══ Entries provided ══

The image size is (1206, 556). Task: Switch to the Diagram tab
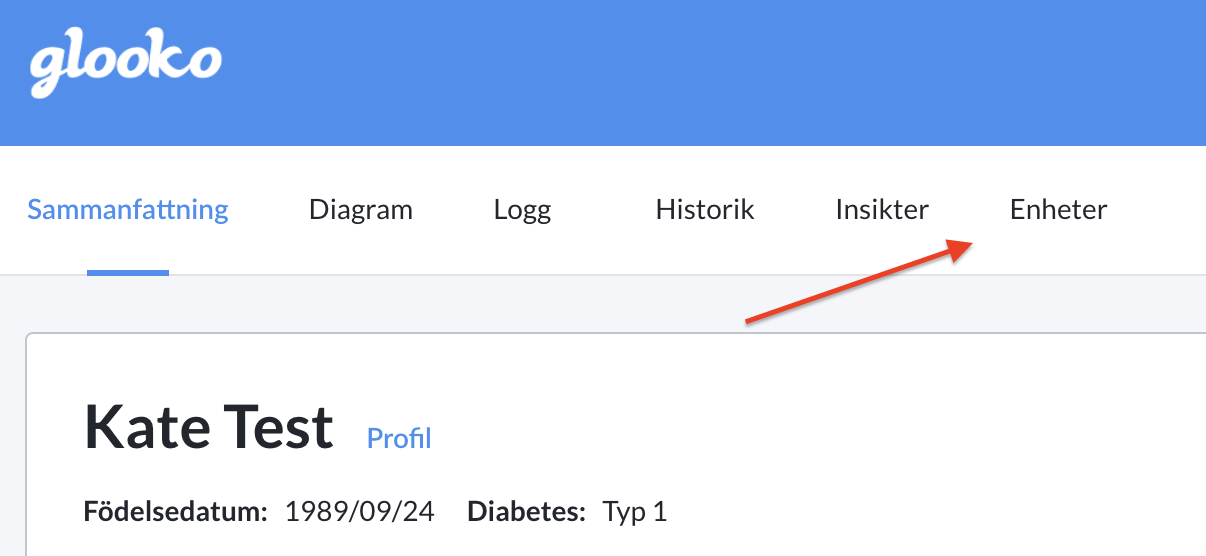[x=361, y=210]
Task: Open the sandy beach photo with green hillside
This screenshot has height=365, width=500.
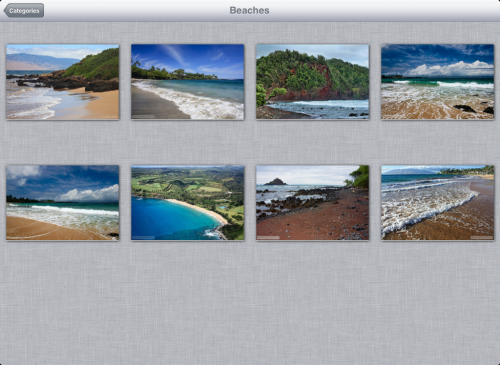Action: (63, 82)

═══

What to produce:
A verbatim transcript of the entries above is required, with the pictures left out.

Response to the exercise:
The image size is (1206, 556). Task: Switch to the Diagram tab
[x=361, y=210]
Task: Open the sandy beach photo with green hillside
This screenshot has height=365, width=500.
Action: (63, 82)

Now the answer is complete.